Snip.... Viewers can use the “ground level view” feature of Google Earth to take them to the seafloor for a closer look at the terrain. To find which areas offer more detail, users can download a plug-in, the Columbia Ocean Terrain Synthesis. This provides an extra layer to the conventional Google Earth imagery, showing the tracks of research cruises that have produced the higher resolution. (For those who really want to dive in, there is information on the cruises themselves, and even the original bathymetry data.) Snip....
"The imagery is the result of hundreds of cruises by scientific research vessels from many institutions, traveling roughly three million miles across the oceans over the past two decades. To create the new maps, the team combined multi-beam sonar measurements into Lamont-Doherty’s Global Multi-Resolution Topography system.
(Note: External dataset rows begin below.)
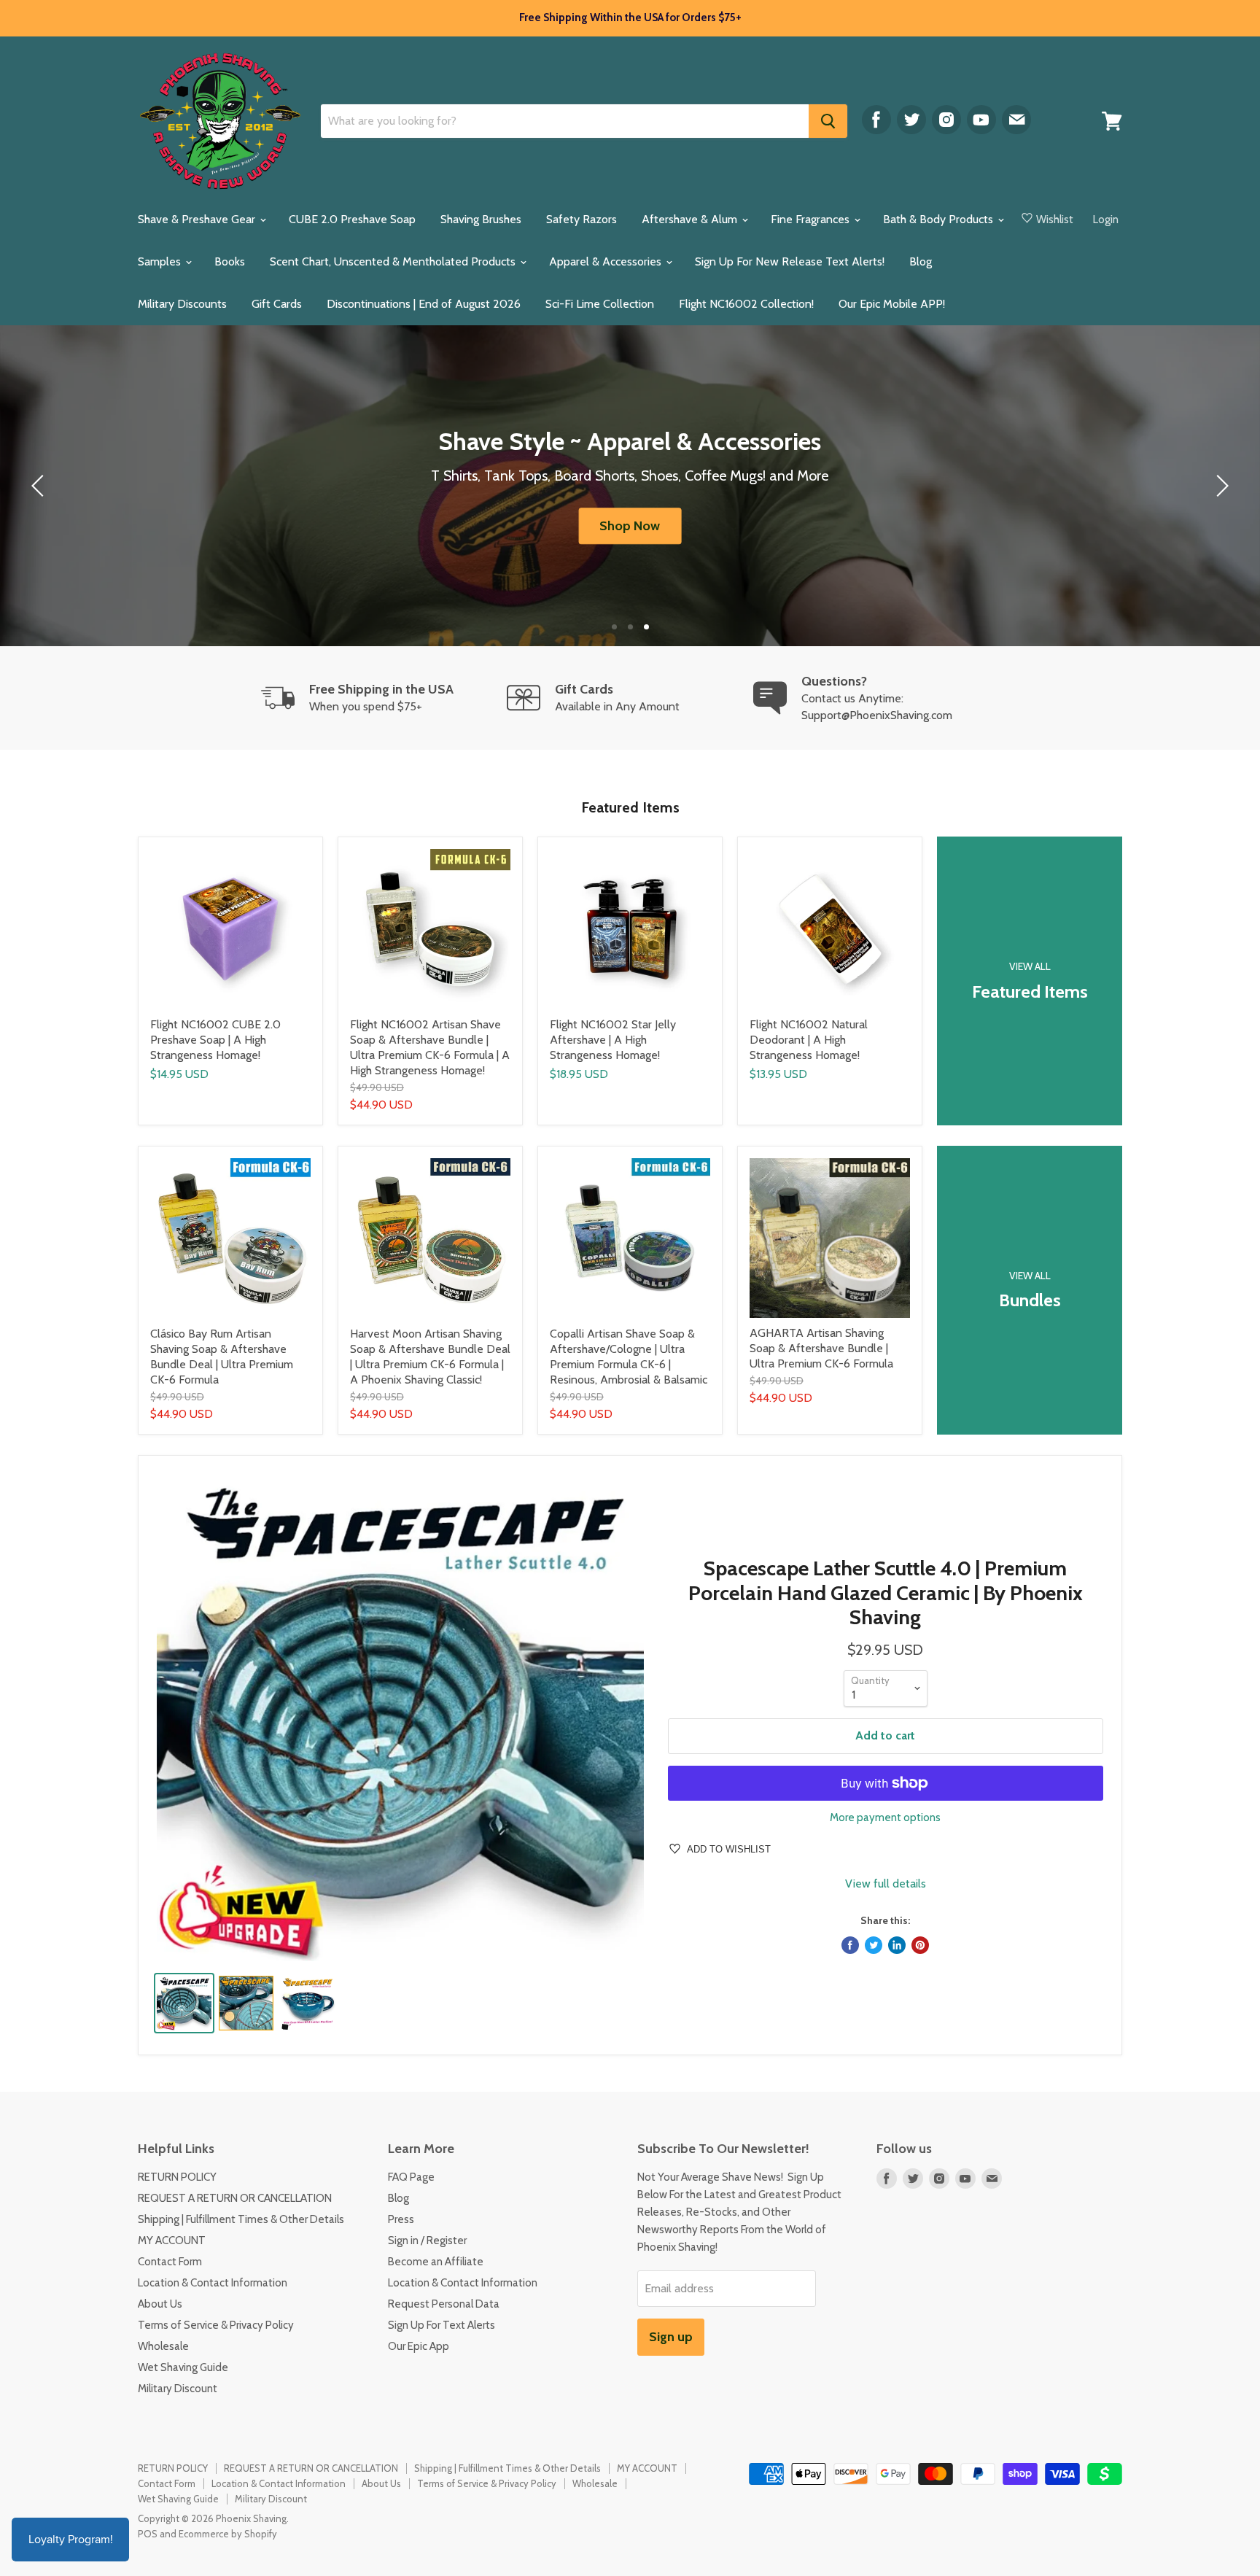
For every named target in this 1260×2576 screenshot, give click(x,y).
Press (401, 2219)
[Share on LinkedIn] (897, 1945)
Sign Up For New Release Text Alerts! (789, 261)
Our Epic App (418, 2346)
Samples (161, 261)
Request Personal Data (443, 2304)
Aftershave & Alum (691, 219)
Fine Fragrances (811, 219)
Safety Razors (581, 219)
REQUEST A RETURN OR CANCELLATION (235, 2198)
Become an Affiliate (435, 2261)
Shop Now (629, 526)
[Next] (1219, 485)
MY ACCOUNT (172, 2240)
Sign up (671, 2337)
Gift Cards (277, 304)
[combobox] (565, 121)
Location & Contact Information (212, 2282)
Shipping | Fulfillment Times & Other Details (241, 2219)
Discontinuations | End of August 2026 (424, 304)
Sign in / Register (427, 2240)
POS (148, 2534)
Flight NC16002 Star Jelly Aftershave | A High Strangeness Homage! (613, 1039)
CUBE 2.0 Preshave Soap (352, 219)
This same database feeds the recently released EarthObserver, Lamont’s global scientific mapping application for iPads and other mobile devices. The team began the ocean synthesis in the early 2000s, with funding from the National Science Foundation. The project is ongoing, with the continual addition of new data. While most of the data assembled so far has come from U.S. institutions, many foreign institutions hold troves of mapping data, which the team hopes to tap in the future." ...snip...
"Bottom line: Google Earth released a new feature on June 8, 2011 – World Oceans Day – that shows five percent of the ocean’s floors with a resolution of about 100 meters (109 yards). Oceanographers at Columbia University’s Lamont-Doherty Earth Observatory synthesized the imagery from scientific data collected on research cruises."
Good Hunting!
ThankQ! Only 5% has been mapped. What a wondrous world we have!